Rationing is not a very fair way to distribute goods or services to people. Some people may value it just enough to pay the entry fee, while others might value it a lot more, but now they have the same chances of receiving it. If you prohibit people from on-selling their tickets, then you also causes losses when people change their minds but are already locked in by the lottery.
"Value" is an extremely overloaded word. Even within the narrow universe of money, economics, and finance, there are many different notions of value (e.g. market value, book value, replacement value). More broadly, what most people intuitively understand as value is independent of money and hard to quantify, but that doesn't make it less important.

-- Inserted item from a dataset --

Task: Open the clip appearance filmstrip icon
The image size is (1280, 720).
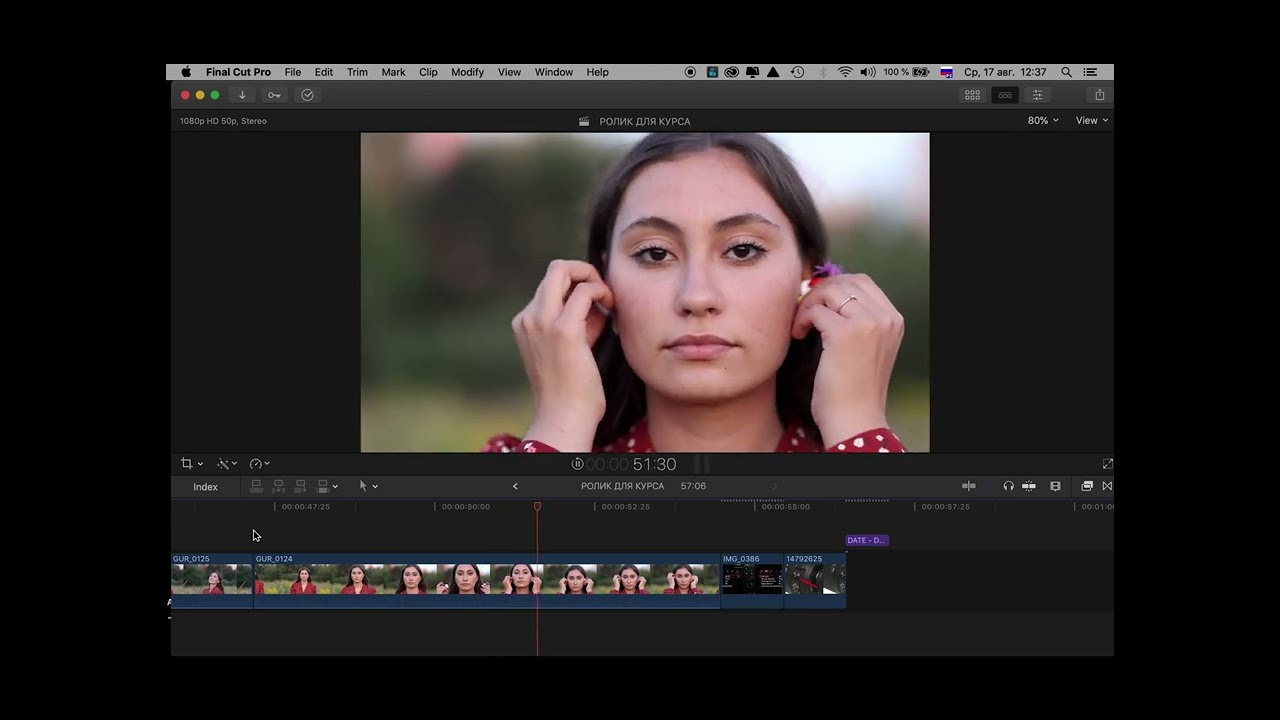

I do appreciate that people want to make something as important as value quantifiable, but like all measurements there are pitfalls, and I merely pointed out a rather important pitfall when attempting to measure value using money.
> Rationing is not a very fair way to distribute goods or services to people.
So?
No one said life was fair. There is no human-right to vacation in a given destination. I have to apply for lottery hunts for various game animal in my state. It's just a means of controlling scarce resource.

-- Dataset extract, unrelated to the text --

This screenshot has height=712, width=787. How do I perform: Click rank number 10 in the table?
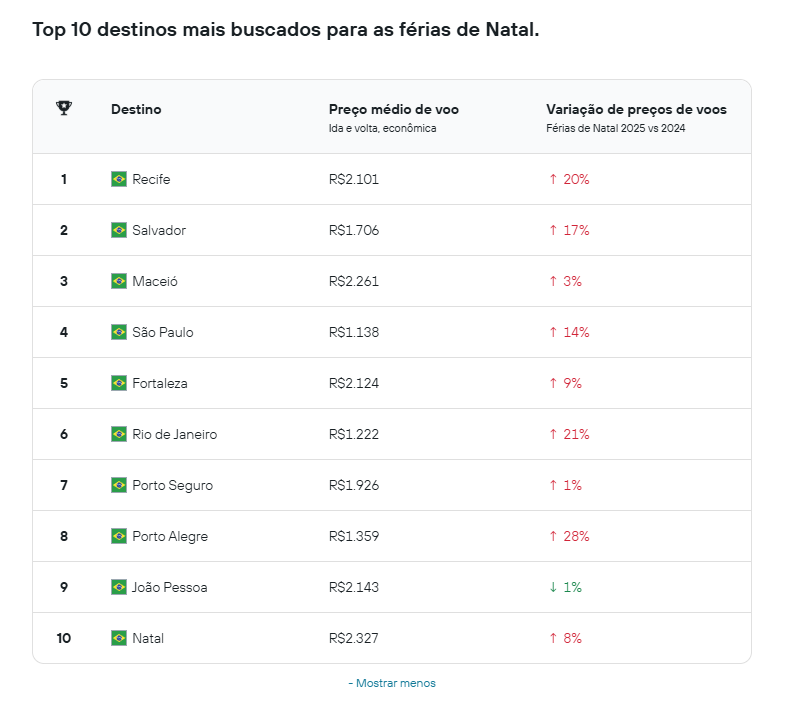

> then you also causes losses when people change their minds but are already locked in by the lottery.
What does "democratic access to their country" even mean? The tourists visiting their country don't vote, so you don't mean literally. And any random rationing system you put in place will be inherently unfair in some dimension.
The work "democratic" does not always directly relate to governing a country, but also making something accessible to all without unnecessary limitations - similar to the right to vote.
For this point:
"If you prohibit people from on-selling their tickets, then you also causes losses when people change their minds but are already locked in by the lottery."
You could just have a return program. 30 days out it is free, 10 days out and you pay a small percentage but get your money back. You don't need to rely on selling tickets to others to get your money back
Aside from the fairly large costs involved in running multiple large international lotteries, you'd have to build checkpoints around massive areas, stop people from buying tickets off of the winners somehow, deal with the corruption issues, and other exciting unintended side effects.
All because a tax on a luxury (which tourism certainly is), wasn't fair enough.
Actually, lottery is how they do it for various exclusive/special destinations & tours in Japan and it seem to be working in their case.
This is used for rides on the Yamanashi maglev test tracks, tours to the Kurobe gorge railway upper track and other places with inherently limtted capacity.